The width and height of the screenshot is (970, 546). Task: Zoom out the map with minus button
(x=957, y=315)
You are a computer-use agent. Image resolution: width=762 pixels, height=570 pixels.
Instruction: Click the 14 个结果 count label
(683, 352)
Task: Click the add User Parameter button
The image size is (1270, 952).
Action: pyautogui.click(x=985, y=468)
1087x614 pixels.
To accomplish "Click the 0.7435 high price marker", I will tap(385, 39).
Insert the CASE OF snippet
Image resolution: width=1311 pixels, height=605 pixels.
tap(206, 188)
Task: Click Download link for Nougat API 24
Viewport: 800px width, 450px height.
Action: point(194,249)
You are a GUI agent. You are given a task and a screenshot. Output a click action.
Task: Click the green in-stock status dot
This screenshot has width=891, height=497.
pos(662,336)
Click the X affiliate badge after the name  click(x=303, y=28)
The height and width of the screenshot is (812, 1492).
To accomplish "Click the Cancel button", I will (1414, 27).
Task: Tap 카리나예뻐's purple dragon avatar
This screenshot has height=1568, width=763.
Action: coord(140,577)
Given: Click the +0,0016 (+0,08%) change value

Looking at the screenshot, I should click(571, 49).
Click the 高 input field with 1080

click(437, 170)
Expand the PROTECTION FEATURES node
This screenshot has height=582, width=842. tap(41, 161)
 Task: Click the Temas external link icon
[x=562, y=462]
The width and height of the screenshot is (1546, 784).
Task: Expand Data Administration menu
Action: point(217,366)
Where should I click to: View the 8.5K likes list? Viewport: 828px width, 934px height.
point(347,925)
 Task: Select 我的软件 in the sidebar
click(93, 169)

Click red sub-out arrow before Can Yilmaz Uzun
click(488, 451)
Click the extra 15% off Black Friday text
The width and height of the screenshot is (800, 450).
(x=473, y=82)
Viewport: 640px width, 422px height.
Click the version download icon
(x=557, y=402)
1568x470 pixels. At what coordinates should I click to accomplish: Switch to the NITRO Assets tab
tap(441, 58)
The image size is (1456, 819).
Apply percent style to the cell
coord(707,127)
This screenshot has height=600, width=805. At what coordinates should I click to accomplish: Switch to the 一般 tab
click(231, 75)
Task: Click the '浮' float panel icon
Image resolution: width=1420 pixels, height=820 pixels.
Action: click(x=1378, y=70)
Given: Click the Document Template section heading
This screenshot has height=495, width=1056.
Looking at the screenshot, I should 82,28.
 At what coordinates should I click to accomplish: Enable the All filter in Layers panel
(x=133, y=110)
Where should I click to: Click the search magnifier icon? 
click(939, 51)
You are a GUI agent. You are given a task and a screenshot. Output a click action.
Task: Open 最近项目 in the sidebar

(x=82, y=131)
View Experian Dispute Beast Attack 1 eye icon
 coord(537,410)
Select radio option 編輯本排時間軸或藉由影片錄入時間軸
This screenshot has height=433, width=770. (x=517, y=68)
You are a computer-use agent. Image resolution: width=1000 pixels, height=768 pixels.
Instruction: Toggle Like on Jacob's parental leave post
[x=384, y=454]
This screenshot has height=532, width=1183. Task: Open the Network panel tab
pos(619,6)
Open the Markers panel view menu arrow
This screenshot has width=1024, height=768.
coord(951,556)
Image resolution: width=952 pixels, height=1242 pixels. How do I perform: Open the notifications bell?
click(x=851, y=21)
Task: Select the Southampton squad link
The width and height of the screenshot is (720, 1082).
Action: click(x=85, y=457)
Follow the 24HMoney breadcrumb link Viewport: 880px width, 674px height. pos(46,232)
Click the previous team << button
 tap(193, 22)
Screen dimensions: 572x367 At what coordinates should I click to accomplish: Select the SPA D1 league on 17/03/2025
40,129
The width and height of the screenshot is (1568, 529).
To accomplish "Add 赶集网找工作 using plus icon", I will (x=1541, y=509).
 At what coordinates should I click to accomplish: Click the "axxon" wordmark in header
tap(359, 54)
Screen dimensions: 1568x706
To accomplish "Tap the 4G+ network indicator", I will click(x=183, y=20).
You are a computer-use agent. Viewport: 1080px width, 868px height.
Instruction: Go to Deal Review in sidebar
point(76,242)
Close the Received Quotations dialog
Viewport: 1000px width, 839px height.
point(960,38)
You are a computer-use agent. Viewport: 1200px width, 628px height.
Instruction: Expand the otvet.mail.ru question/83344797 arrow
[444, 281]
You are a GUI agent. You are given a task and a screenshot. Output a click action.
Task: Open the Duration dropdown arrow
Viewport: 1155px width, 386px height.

· · · · ·

▸ Aim of the exercise: Rewrite the items from the line with "Task: Select 我的软件 in the sidebar" through the line with "tap(441, 58)", replacing "sidebar" with "side menu" and keeping everything else the same.

▸ Answer for the task:
 Task: Select 我的软件 in the side menu
click(93, 169)

Click red sub-out arrow before Can Yilmaz Uzun
click(488, 451)
Click the extra 15% off Black Friday text
The width and height of the screenshot is (800, 450).
(x=473, y=82)
Viewport: 640px width, 422px height.
Click the version download icon
(x=557, y=402)
1568x470 pixels. At what coordinates should I click to accomplish: Switch to the NITRO Assets tab
tap(441, 58)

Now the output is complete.